Data extract:
○ ○ ○ ○
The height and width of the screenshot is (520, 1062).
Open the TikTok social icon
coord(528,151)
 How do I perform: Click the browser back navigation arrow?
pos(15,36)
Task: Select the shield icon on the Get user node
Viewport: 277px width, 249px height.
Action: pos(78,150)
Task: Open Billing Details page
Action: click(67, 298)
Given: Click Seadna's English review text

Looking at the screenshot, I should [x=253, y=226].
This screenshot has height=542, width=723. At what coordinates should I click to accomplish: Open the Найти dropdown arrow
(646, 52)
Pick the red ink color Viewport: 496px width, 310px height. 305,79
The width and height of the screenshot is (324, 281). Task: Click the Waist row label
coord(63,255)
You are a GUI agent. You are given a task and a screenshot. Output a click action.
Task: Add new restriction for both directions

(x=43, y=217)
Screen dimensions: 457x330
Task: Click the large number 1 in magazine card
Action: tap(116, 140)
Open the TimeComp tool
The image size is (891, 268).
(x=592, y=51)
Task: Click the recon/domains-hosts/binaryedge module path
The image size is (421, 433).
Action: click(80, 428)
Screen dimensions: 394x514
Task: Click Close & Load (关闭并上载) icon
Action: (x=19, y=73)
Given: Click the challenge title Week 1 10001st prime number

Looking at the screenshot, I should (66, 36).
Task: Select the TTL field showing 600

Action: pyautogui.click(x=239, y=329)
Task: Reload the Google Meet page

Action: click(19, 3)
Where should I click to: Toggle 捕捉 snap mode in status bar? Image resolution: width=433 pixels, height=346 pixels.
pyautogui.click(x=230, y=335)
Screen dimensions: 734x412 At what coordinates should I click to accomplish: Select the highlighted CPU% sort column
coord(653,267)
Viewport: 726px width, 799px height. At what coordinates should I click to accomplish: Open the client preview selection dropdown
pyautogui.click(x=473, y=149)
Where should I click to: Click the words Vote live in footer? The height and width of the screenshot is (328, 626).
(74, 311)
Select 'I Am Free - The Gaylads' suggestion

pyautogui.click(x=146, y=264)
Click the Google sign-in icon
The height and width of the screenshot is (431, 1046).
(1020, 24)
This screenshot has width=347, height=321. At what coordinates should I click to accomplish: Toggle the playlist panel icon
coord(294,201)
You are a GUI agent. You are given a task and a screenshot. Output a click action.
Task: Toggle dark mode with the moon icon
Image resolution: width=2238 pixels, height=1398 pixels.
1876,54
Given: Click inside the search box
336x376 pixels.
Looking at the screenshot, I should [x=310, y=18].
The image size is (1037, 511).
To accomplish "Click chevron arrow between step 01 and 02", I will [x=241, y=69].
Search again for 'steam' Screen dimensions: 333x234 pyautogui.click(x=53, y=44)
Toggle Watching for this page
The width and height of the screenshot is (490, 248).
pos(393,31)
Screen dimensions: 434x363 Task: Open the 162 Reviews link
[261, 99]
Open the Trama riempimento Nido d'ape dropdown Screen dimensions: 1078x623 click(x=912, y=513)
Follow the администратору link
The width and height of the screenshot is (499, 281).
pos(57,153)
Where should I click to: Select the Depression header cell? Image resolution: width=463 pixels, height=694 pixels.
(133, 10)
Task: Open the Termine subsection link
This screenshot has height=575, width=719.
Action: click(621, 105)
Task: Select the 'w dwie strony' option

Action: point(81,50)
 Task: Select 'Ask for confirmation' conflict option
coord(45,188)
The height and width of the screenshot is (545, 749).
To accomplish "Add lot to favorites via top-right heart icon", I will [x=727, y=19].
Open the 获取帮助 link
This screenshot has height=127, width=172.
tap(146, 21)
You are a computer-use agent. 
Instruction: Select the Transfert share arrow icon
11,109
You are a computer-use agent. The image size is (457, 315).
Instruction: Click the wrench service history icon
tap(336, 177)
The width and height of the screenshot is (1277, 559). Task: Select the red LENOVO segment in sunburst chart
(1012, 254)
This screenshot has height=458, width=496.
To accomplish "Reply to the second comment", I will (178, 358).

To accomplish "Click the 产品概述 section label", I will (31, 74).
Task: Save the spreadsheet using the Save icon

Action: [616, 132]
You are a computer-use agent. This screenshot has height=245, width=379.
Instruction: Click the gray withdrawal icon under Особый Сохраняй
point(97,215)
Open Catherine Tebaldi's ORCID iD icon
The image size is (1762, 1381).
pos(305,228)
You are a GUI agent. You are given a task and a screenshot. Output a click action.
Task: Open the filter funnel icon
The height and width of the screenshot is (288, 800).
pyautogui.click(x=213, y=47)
○ ○ ○ ○
Problem requirements: Return what is listed above, exactly and completely.

Worked solution:
The height and width of the screenshot is (520, 1062).
Open the TikTok social icon
coord(528,151)
 How do I perform: Click the browser back navigation arrow?
pos(15,36)
Task: Select the shield icon on the Get user node
Viewport: 277px width, 249px height.
Action: pos(78,150)
Task: Open Billing Details page
Action: click(67, 298)
Given: Click Seadna's English review text

Looking at the screenshot, I should [x=253, y=226].
This screenshot has height=542, width=723. At what coordinates should I click to accomplish: Open the Найти dropdown arrow
(646, 52)
Pick the red ink color Viewport: 496px width, 310px height. 305,79
The width and height of the screenshot is (324, 281). Task: Click the Waist row label
coord(63,255)
You are a GUI agent. You are given a task and a screenshot. Output a click action.
Task: Add new restriction for both directions

(x=43, y=217)
Screen dimensions: 457x330
Task: Click the large number 1 in magazine card
Action: tap(116, 140)
Open the TimeComp tool
The image size is (891, 268).
(x=592, y=51)
Task: Click the recon/domains-hosts/binaryedge module path
The image size is (421, 433).
Action: click(80, 428)
Screen dimensions: 394x514
Task: Click Close & Load (关闭并上载) icon
Action: (x=19, y=73)
Given: Click the challenge title Week 1 10001st prime number

Looking at the screenshot, I should (66, 36).
Task: Select the TTL field showing 600

Action: pyautogui.click(x=239, y=329)
Task: Reload the Google Meet page

Action: click(19, 3)
Where should I click to: Toggle 捕捉 snap mode in status bar? Image resolution: width=433 pixels, height=346 pixels.
pyautogui.click(x=230, y=335)
Screen dimensions: 734x412 At what coordinates should I click to accomplish: Select the highlighted CPU% sort column
coord(653,267)
Viewport: 726px width, 799px height. At what coordinates should I click to accomplish: Open the client preview selection dropdown
pyautogui.click(x=473, y=149)
Where should I click to: Click the words Vote live in footer? The height and width of the screenshot is (328, 626).
(74, 311)
Select 'I Am Free - The Gaylads' suggestion

pyautogui.click(x=146, y=264)
Click the Google sign-in icon
The height and width of the screenshot is (431, 1046).
(1020, 24)
This screenshot has width=347, height=321. At what coordinates should I click to accomplish: Toggle the playlist panel icon
coord(294,201)
You are a GUI agent. You are given a task and a screenshot. Output a click action.
Task: Toggle dark mode with the moon icon
Image resolution: width=2238 pixels, height=1398 pixels.
1876,54
Given: Click inside the search box
336x376 pixels.
Looking at the screenshot, I should [x=310, y=18].
The image size is (1037, 511).
To accomplish "Click chevron arrow between step 01 and 02", I will [x=241, y=69].
Search again for 'steam' Screen dimensions: 333x234 pyautogui.click(x=53, y=44)
Toggle Watching for this page
The width and height of the screenshot is (490, 248).
pos(393,31)
Screen dimensions: 434x363 Task: Open the 162 Reviews link
[261, 99]
Open the Trama riempimento Nido d'ape dropdown Screen dimensions: 1078x623 click(x=912, y=513)
Follow the администратору link
The width and height of the screenshot is (499, 281).
pos(57,153)
Where should I click to: Select the Depression header cell? Image resolution: width=463 pixels, height=694 pixels.
(133, 10)
Task: Open the Termine subsection link
This screenshot has height=575, width=719.
Action: click(621, 105)
Task: Select the 'w dwie strony' option

Action: point(81,50)
 Task: Select 'Ask for confirmation' conflict option
coord(45,188)
The height and width of the screenshot is (545, 749).
To accomplish "Add lot to favorites via top-right heart icon", I will [x=727, y=19].
Open the 获取帮助 link
This screenshot has height=127, width=172.
tap(146, 21)
You are a computer-use agent. 
Instruction: Select the Transfert share arrow icon
11,109
You are a computer-use agent. The image size is (457, 315).
Instruction: Click the wrench service history icon
tap(336, 177)
The width and height of the screenshot is (1277, 559). Task: Select the red LENOVO segment in sunburst chart
(1012, 254)
This screenshot has height=458, width=496.
To accomplish "Reply to the second comment", I will (178, 358).

To accomplish "Click the 产品概述 section label", I will (31, 74).
Task: Save the spreadsheet using the Save icon

Action: [616, 132]
You are a computer-use agent. This screenshot has height=245, width=379.
Instruction: Click the gray withdrawal icon under Особый Сохраняй
point(97,215)
Open Catherine Tebaldi's ORCID iD icon
The image size is (1762, 1381).
pos(305,228)
You are a GUI agent. You are given a task and a screenshot. Output a click action.
Task: Open the filter funnel icon
The height and width of the screenshot is (288, 800).
pyautogui.click(x=213, y=47)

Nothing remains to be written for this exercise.